Investments likely to dip further, say economists
India Ratings and Research in its report said on the demand side, the GDP component that would be the worst hit is investment
New Delhi: After contracting sharply in the second quarter of 2016-17, investment could dip further on account of demonetisation, though rate cuts by the Reserve Bank of India could provide some respite. This will be mainly on account of the weak investments by the private sector, economists said.
India Ratings and Research in its report released on Thursday said on the demand side, the GDP component that would be the worst hit is investment. “Investment, particularly private investment, which is already down and out due to various reasons, will face the brunt of the de-legalization. We now expects gross fixed capital formation for FY17 to grow at 2.0%, down 306 basis points from our earlier projection,” it said.

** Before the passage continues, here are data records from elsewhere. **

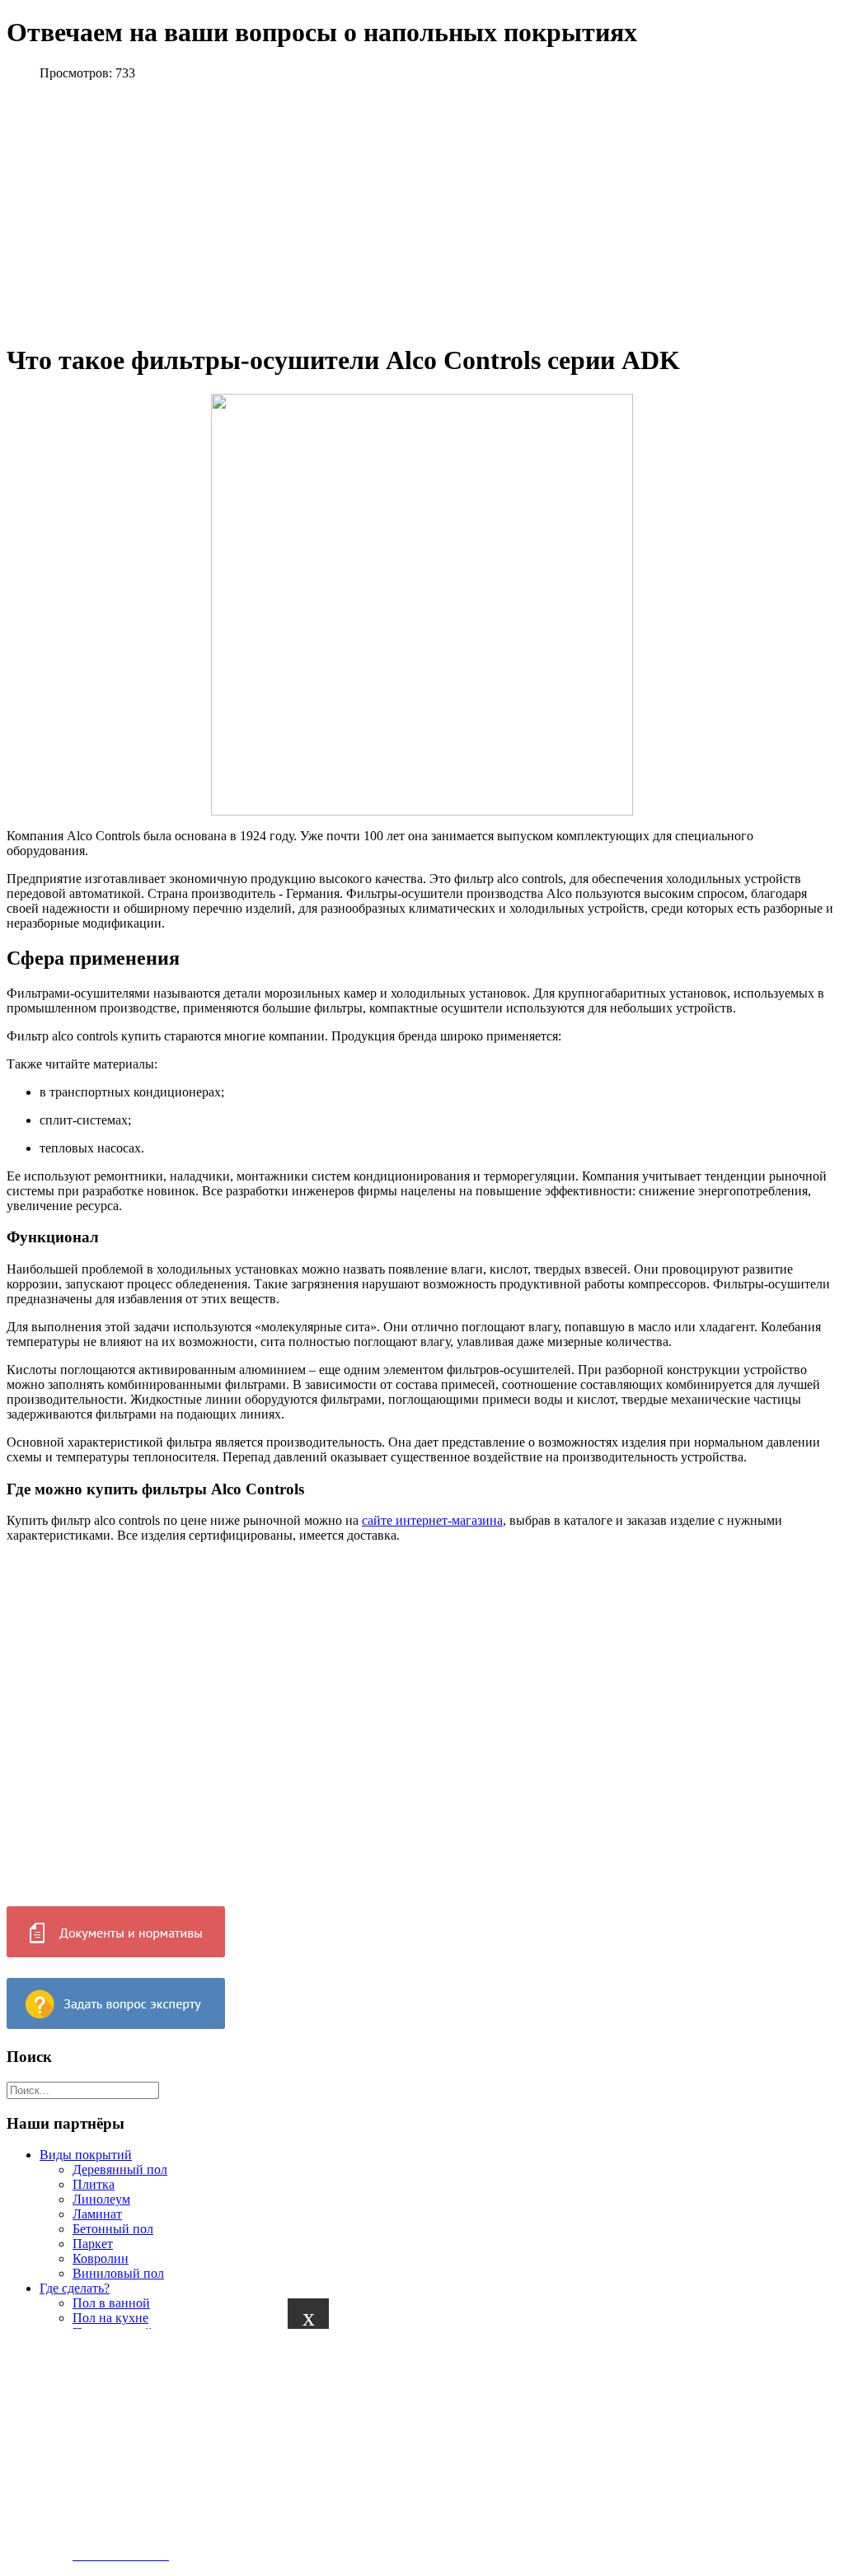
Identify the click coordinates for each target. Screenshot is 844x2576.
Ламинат (97, 2214)
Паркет (93, 2244)
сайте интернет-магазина (432, 1520)
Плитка (94, 2184)
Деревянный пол (120, 2169)
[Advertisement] (165, 2444)
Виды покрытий (86, 2155)
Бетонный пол (113, 2229)
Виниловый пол (118, 2273)
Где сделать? (75, 2288)
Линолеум (101, 2199)
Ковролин (101, 2258)
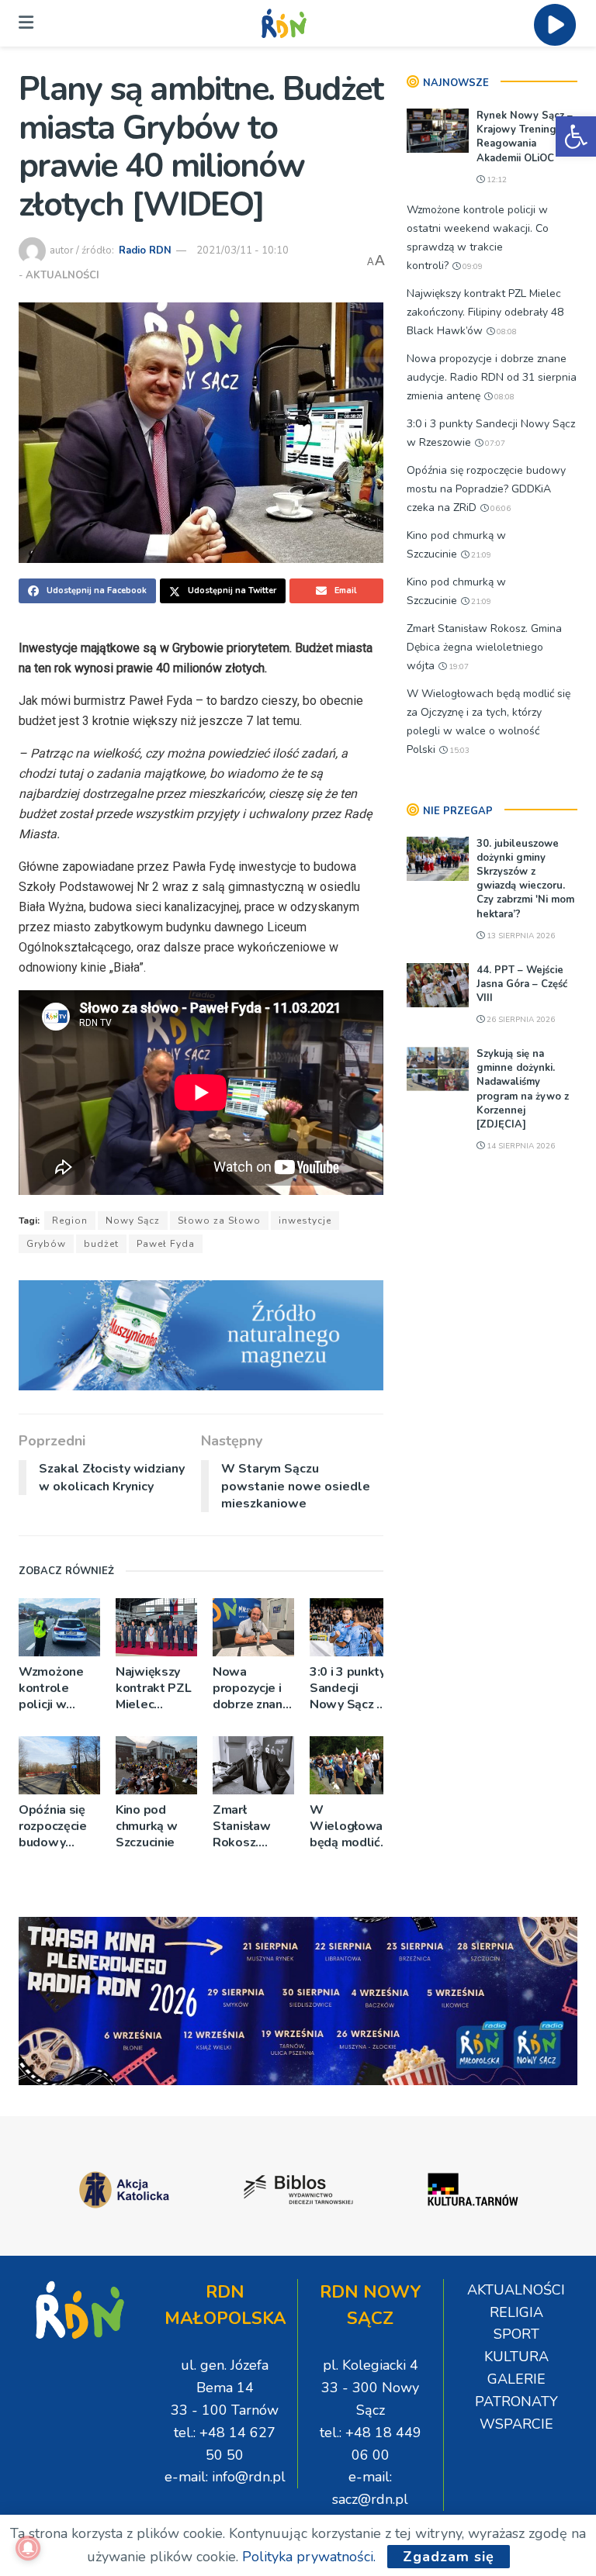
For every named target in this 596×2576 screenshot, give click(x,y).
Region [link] (70, 1220)
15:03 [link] (458, 750)
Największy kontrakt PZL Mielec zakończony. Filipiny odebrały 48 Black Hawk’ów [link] (153, 1688)
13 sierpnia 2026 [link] (519, 936)
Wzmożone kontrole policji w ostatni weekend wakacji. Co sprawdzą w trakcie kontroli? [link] (53, 1688)
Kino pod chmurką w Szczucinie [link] (146, 1826)
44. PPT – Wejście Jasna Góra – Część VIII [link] (521, 984)
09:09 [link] (471, 266)
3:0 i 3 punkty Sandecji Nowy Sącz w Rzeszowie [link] (348, 1688)
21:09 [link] (480, 555)
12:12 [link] (495, 179)
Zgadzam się (448, 2556)
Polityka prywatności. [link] (309, 2556)
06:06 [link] (499, 508)
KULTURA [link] (516, 2356)
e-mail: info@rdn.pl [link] (225, 2476)
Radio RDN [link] (145, 250)
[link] (576, 136)
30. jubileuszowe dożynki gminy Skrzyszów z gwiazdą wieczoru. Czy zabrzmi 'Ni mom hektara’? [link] (525, 879)
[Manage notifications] (28, 2548)
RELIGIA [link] (516, 2312)
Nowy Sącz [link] (133, 1220)
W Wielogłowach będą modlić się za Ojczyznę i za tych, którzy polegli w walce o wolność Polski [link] (350, 1826)
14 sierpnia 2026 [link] (519, 1146)
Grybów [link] (46, 1244)
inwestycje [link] (305, 1220)
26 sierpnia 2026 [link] (519, 1019)
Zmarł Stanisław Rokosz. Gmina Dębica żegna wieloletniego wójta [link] (253, 1826)
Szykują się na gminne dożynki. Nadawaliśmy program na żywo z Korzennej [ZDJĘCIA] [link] (522, 1089)
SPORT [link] (516, 2334)
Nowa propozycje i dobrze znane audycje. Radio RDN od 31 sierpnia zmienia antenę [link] (253, 1688)
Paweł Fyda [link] (166, 1244)
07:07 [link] (494, 443)
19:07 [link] (457, 666)
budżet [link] (101, 1244)
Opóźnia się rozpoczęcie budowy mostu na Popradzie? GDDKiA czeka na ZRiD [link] (59, 1826)
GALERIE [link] (516, 2379)
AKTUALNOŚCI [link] (62, 275)
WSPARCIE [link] (516, 2424)
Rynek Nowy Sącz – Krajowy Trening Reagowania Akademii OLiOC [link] (524, 137)
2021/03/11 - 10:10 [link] (242, 250)
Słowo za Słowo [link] (219, 1220)
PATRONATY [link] (516, 2401)
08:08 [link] (505, 331)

Sunil Kumar Sinha, principal economist, India Ratings and Research, said, “Private investment is already down and out because of the slowdown in the economy over the past few years. Due to the stalled projects, a large number of private firms are facing debt overhang in the aftermath of a debt-fuelled investment boom and because most of the debt has been financed by commercial banks, particularly public sector banks that are now reeling under high non-performing assets. As a consequence, instead of expanding their balance sheet, both are in the process of repairing it, leading to a vicious cycle whereby banks are not lending and private sector is not investing. Also, several manufacturing sectors are struggling with excess capacity. Now, if we superimpose the demonetisation problem, the investment will be hit badly in the near future.”
The gross fixed capital formation, which is used as proxy for the investment demand, contracted 5.6% during this quarter, after declining 3.1% in the first quarter and 1.9% in the fourth quarter of 2015-16. The fall has been mainly on account of a sharp contraction of private investment as public investment has risen steadily.
Capital formation as a percentage of GDP also deteriorated to 29% in the September quarter, 4 percentage points lower than the corresponding period last year.
“The increase in stalled projects, weak capital goods output and subdued imports are reminiscent of the same,” said an Edelweiss report, also released on Thursday.
The government has put contraction in investment on its watchlist. “In terms of the challenging aspect of the data, investment is down substantially and that is something that needs to be watched,” said Arvind Subramanian, chief economic adviser in the finance ministry on Wednesday, reacting to the GDP data.
HSBC Global Research, in its report dated 30 November, said investment has been anaemic during this quarter. “Public investment had been very strong last year, holding up overall investment despite a contracting private sector. The performance this year is much worse,” it said.